Dataset records:
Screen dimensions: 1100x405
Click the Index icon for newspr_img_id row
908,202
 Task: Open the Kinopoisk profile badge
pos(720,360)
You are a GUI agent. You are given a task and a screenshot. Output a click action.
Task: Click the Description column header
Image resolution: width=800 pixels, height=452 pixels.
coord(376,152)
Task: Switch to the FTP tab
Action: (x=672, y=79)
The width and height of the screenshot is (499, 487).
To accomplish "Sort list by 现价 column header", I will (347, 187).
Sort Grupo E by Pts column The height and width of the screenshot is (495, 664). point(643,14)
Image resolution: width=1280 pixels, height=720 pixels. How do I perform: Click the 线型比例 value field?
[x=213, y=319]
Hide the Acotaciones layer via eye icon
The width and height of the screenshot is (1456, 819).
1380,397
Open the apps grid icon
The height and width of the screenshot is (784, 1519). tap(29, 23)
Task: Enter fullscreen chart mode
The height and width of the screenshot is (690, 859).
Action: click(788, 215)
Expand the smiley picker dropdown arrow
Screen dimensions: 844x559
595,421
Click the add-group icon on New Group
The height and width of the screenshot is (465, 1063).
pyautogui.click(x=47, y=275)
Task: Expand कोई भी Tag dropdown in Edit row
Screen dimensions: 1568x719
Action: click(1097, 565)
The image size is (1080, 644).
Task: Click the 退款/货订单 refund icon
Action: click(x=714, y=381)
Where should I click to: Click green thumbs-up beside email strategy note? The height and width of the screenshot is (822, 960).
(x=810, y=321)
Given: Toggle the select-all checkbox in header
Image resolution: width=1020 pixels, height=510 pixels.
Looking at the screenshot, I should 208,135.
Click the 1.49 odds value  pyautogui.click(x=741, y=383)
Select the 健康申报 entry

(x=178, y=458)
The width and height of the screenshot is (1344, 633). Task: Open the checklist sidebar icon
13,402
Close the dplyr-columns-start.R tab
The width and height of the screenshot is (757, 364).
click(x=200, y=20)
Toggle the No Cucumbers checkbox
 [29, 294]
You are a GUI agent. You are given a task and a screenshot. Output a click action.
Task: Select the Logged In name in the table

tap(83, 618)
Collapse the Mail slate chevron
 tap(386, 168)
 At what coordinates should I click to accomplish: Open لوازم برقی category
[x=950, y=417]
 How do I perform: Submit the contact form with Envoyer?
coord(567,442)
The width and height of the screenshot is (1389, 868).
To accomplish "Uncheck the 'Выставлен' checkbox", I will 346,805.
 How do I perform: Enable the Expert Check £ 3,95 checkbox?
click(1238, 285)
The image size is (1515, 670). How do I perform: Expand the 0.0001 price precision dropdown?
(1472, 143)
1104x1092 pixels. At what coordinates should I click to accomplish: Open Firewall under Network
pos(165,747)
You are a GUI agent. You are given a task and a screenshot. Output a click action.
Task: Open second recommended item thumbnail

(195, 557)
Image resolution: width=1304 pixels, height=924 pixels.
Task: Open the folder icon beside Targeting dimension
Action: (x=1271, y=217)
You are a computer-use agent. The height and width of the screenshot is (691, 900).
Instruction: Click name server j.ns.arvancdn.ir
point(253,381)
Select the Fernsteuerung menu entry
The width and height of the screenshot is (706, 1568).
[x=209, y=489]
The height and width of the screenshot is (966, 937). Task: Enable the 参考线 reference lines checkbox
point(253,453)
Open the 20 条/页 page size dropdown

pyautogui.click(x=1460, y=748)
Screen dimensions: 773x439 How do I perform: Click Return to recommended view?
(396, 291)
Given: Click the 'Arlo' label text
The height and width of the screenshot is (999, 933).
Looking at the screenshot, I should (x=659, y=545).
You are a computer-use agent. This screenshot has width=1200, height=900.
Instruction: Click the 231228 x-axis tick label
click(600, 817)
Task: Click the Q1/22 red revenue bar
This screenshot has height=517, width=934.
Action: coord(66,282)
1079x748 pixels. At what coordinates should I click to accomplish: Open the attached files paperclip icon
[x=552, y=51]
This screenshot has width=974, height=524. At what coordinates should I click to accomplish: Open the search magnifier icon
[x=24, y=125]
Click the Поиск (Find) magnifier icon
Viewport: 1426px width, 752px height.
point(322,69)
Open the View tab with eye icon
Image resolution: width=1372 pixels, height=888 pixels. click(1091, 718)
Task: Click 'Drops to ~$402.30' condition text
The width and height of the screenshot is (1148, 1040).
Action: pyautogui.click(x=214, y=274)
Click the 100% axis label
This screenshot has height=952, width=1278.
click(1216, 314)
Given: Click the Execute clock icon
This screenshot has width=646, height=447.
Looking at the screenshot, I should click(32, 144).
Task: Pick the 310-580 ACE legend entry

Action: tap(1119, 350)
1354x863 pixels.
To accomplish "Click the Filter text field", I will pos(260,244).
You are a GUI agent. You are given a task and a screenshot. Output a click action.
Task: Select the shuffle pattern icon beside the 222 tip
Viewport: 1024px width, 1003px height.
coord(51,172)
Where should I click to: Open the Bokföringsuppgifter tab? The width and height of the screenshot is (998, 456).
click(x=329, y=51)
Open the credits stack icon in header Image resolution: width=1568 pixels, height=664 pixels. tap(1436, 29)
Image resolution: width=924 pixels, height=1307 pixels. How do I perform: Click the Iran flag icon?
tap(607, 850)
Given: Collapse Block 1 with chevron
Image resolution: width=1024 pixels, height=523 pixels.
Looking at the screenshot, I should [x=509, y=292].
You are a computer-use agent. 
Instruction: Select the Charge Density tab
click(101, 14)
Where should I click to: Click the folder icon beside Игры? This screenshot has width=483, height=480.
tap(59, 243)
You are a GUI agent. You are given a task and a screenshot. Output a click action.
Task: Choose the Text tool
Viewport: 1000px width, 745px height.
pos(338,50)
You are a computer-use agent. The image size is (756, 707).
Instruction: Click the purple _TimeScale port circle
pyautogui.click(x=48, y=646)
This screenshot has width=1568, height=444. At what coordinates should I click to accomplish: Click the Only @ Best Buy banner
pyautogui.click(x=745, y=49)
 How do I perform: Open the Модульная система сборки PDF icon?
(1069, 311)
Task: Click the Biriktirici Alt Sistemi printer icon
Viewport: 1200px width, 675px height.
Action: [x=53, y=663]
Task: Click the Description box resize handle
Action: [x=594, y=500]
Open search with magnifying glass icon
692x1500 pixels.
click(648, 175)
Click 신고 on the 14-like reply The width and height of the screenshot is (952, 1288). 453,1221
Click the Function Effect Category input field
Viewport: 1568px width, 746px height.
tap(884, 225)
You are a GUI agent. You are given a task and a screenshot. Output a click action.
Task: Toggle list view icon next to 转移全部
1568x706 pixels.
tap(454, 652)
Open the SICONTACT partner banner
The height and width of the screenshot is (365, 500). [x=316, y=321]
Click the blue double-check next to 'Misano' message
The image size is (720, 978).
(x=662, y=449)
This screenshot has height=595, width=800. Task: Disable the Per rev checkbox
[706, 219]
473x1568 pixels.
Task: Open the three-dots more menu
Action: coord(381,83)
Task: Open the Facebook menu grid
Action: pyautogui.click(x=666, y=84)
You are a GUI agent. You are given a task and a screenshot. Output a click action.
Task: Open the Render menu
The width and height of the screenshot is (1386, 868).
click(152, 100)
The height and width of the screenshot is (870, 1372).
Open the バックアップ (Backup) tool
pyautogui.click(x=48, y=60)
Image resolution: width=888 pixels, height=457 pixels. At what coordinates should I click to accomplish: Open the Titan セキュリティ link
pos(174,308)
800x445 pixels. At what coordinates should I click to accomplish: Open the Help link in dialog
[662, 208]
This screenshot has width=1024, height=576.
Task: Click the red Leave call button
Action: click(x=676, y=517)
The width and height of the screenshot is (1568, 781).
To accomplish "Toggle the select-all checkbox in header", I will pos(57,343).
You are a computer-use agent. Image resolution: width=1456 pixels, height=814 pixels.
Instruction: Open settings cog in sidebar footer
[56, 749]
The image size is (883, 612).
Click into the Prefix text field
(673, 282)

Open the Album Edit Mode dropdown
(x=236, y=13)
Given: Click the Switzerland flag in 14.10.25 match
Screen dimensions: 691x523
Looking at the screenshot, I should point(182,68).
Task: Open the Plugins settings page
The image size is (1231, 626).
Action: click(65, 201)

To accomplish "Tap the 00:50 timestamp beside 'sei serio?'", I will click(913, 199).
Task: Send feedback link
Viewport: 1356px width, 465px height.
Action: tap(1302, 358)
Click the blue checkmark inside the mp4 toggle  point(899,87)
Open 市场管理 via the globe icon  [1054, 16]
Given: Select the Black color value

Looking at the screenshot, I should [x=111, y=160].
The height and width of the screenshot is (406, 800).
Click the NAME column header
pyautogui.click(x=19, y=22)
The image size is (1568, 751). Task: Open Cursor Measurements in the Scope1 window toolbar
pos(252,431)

WHAT IS BEING ASKED:
The answer consists of every line above in which the word "will" occurs.

EXPECTED ANSWER:
To accomplish "Sort list by 现价 column header", I will (347, 187).
To accomplish "Uncheck the 'Выставлен' checkbox", I will 346,805.
To accomplish "Click the Filter text field", I will pos(260,244).
To accomplish "Toggle the select-all checkbox in header", I will pos(57,343).
To accomplish "Tap the 00:50 timestamp beside 'sei serio?'", I will click(913, 199).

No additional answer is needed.